MADISON (WKOW) — After a difficult budget battle, Madison’s fire chief is getting the ambulance he asked for, but he’ll have to wait another year to put it to use.
After rejecting a budget amendment to fund and staff a ninth ambulance Tuesday night, common council voted Wednesday to approve another amendment that would allocate funding in the Capital Budget for a new ambulance, but no supplies or staff.
Fire Chief Steve Davis requested the ambulance for Madison’s newest station, Station 14, on the city’s southeast side. According to a blog post he published Monday, response times for that station are inadequate.
“When you call 911 for an ambulance, we are able to get an ambulance to your door in under 9 minutes nearly 90 percent of the time,” he wrote in the blog. “That is, unless you’re located in Station 14’s territory. There, we are able to get an ambulance to your door in under 9 minutes only 53 percent of the time.”
Davis added that the department’s lack of resources is impacting other areas as well. Between Sept. 15 and Oct. 30, he said the city has run out of available ambulances to respond to emergencies seven times.
“The system is busy and it needs more resources,” he said.
Common council voted against that funding Monday night, claiming the money wasn’t there but on Tuesday Alder Lindsay Lemmer, from District 3, offered an alternate amendment.
Her plan set aside $305,000 to fund the vehicle but not the staff.
“We know that this is a need that’s been there for a long time,” she said. “We know that folks who live in the territory of Station 14 who are subject to getting an ambulance within nine minutes only 53 percent of the time versus 90 percent of the time everywhere else that’s shameful, but we have a lot of competing priorities.”
She asked the council to consider her amendment not only as a compromise to the department but also a promise that in 2021 they will do what they can to find the money for 10 new firefighters to staff the ambulance.
“What we were faced with yesterday was an untenable decision for most of us,” she said. “I think this alternate moves us in the right direction.”
The amendment passed with a significant majority. Two alders voted in opposition.
Chief Davis said it’s a start but not a solution. He said the department needs a staff and training time as well as a physical vehicle to make an impact.
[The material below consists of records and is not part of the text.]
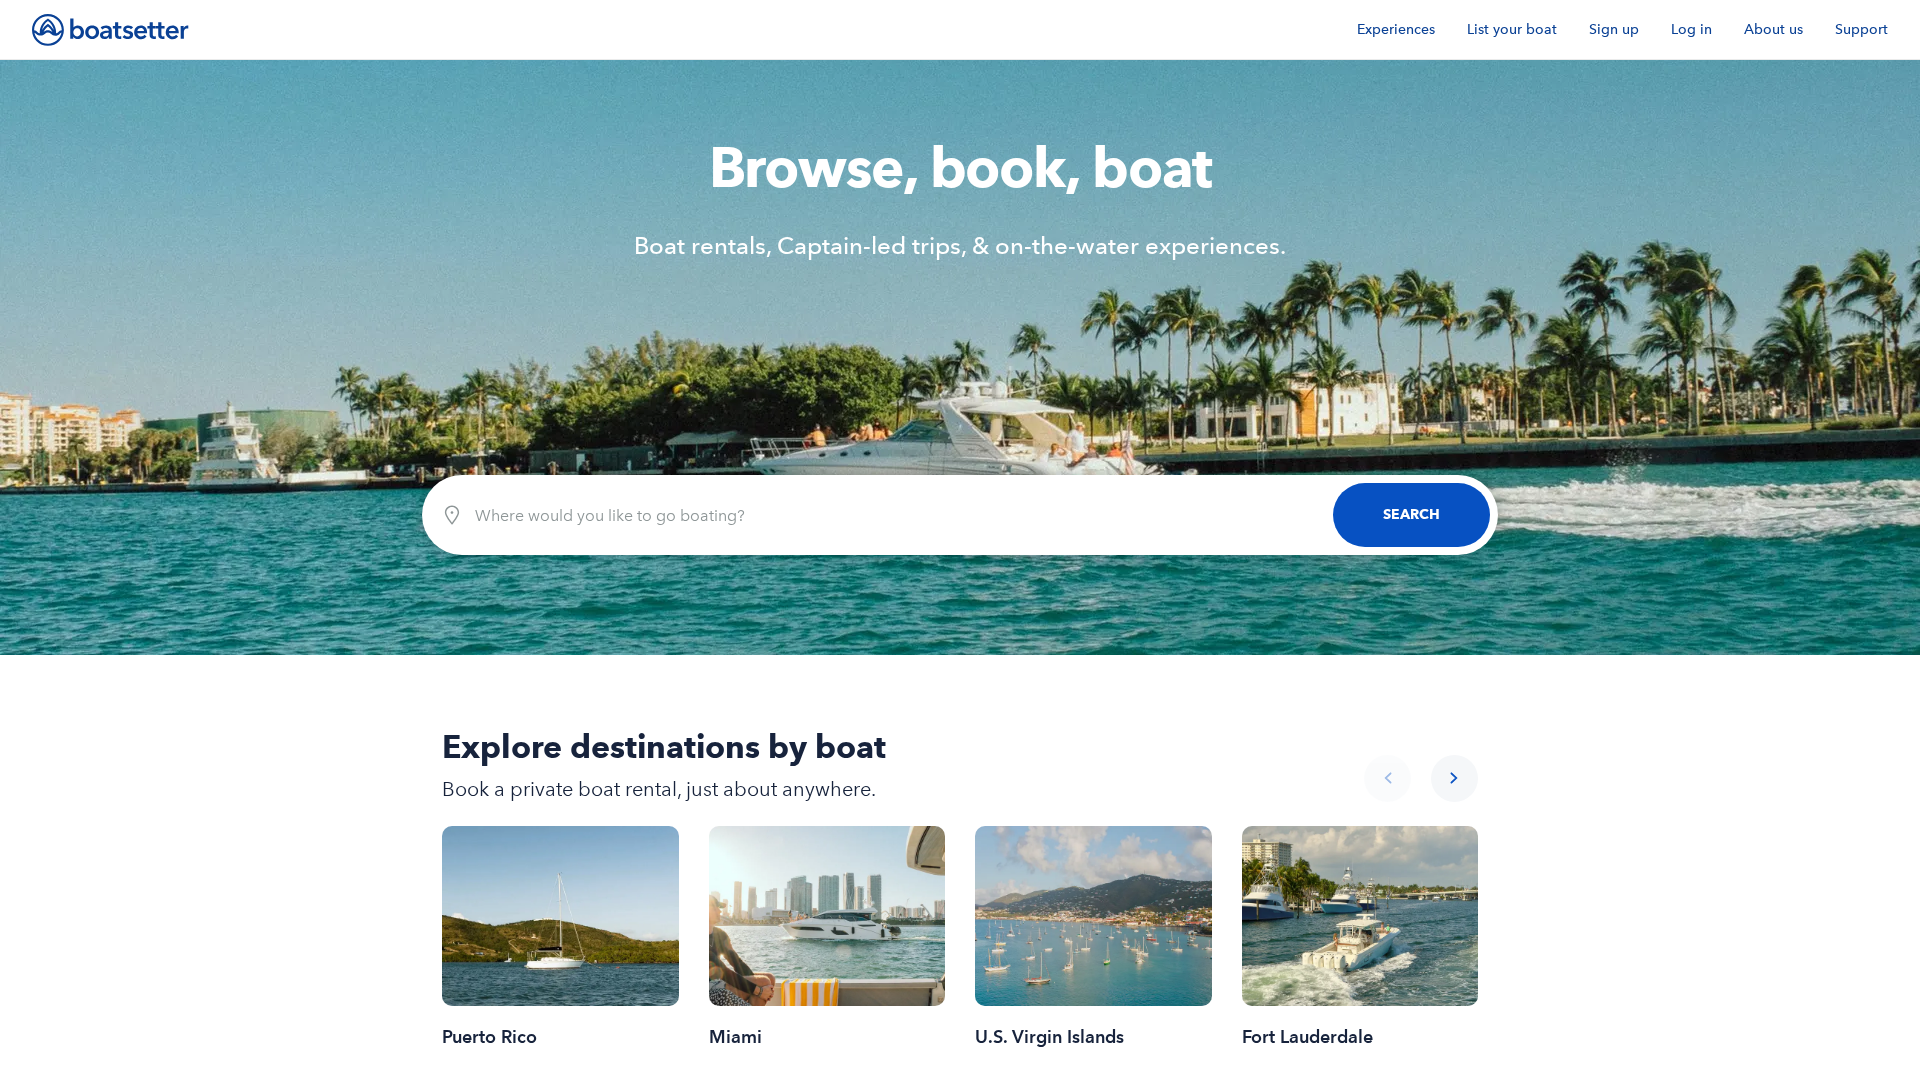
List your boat (1512, 29)
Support (1861, 29)
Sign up (1614, 29)
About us (1773, 29)
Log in (1691, 29)
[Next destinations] (1454, 778)
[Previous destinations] (1387, 778)
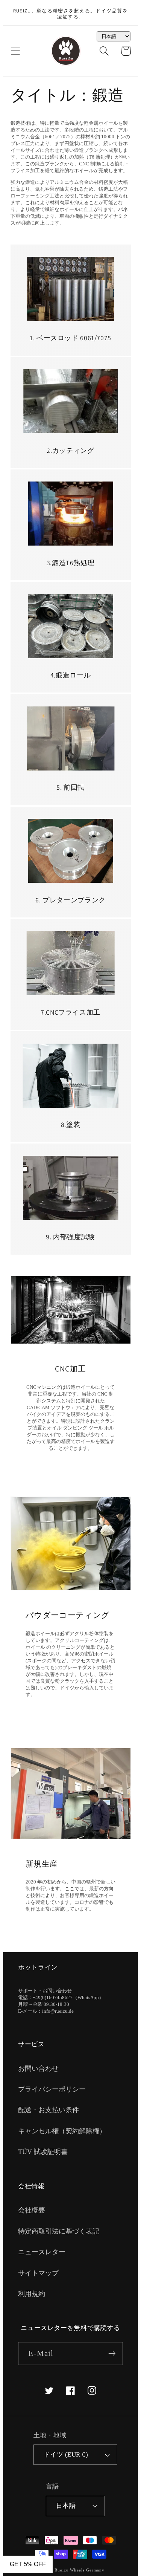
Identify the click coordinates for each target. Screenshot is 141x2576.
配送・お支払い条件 (48, 2110)
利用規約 (31, 2294)
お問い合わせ (38, 2068)
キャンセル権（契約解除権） (62, 2131)
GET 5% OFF (28, 2564)
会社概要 (31, 2210)
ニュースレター (41, 2252)
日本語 (66, 2505)
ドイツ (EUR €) (66, 2454)
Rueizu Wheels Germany (80, 2570)
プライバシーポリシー (52, 2089)
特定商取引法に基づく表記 (58, 2231)
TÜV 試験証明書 (43, 2152)
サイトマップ (38, 2273)
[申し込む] (112, 2353)
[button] (15, 51)
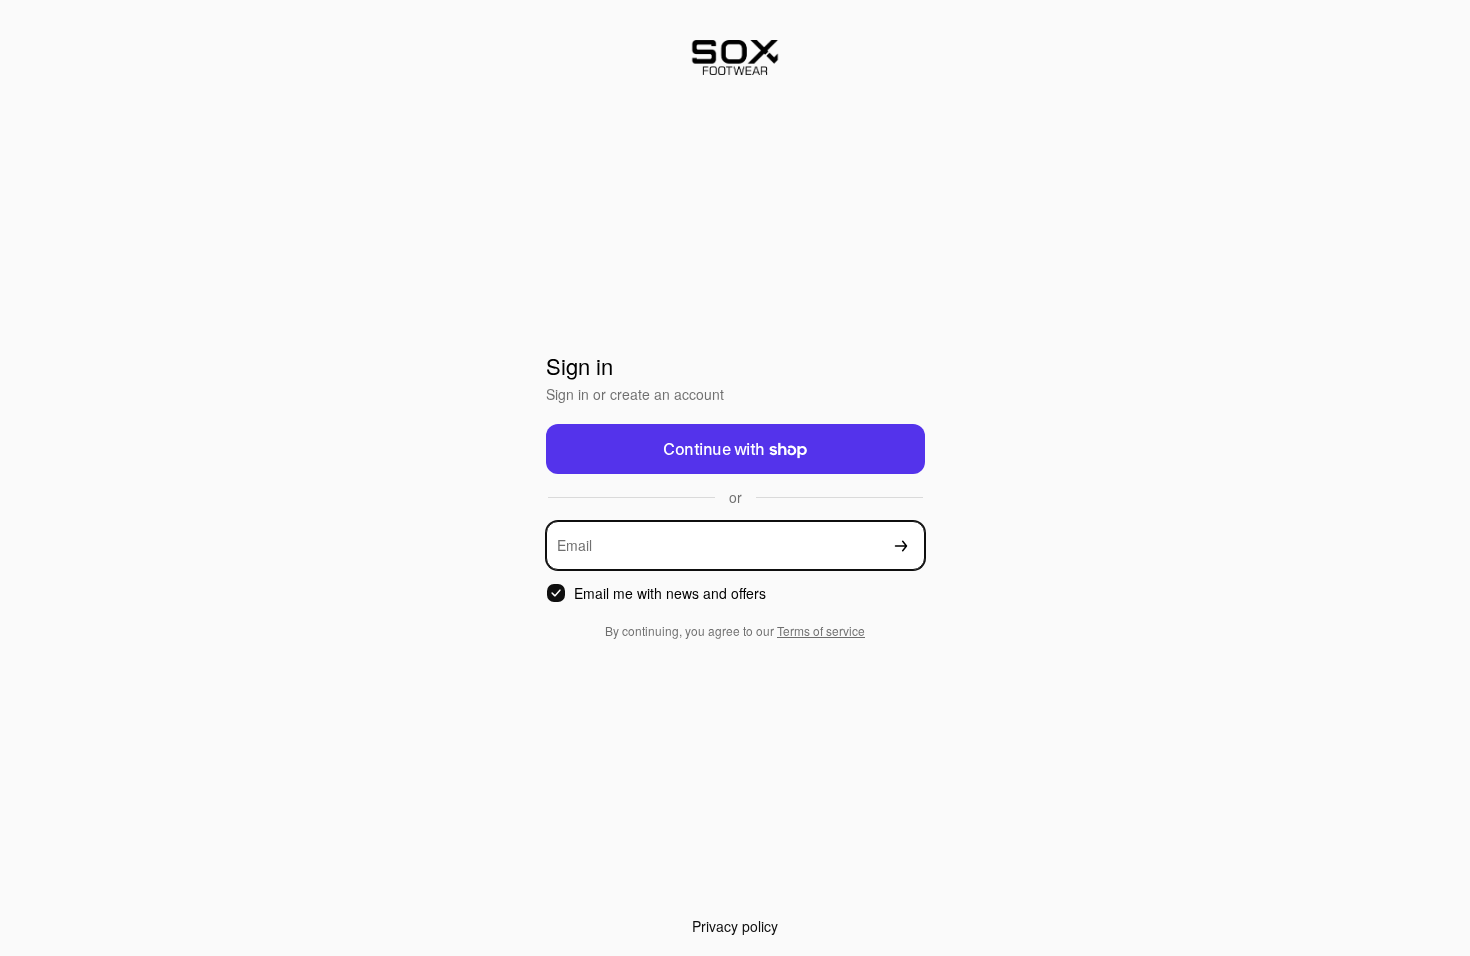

“It’s a good step forward,” he said. “It’s a three step process, we got the later two steps out of the way now. Now we have to circle back and hire those firefighters.”
When the department gets the new ambulance, Davis said they’ll add it to the fleet, but without the 10 new firefighters to staff it, the new equipment won’t provide an immediate fix to the city’s response time concerns.
In the meantime, Davis said he will try to address the disparities in the southeastern neighborhoods. He said it’s difficult to say whether Wednesday’s decision will have any impact there within the next year.
“I don’t know yet,” he said. “We’re going to sit down and really look at some response data, and see if we can’t shift some ambulances around this city and try and get an ambulance out there.”
The department’s next opportunity to get funding to staff their ninth ambulance will come next fall as council debates the 2021 budget.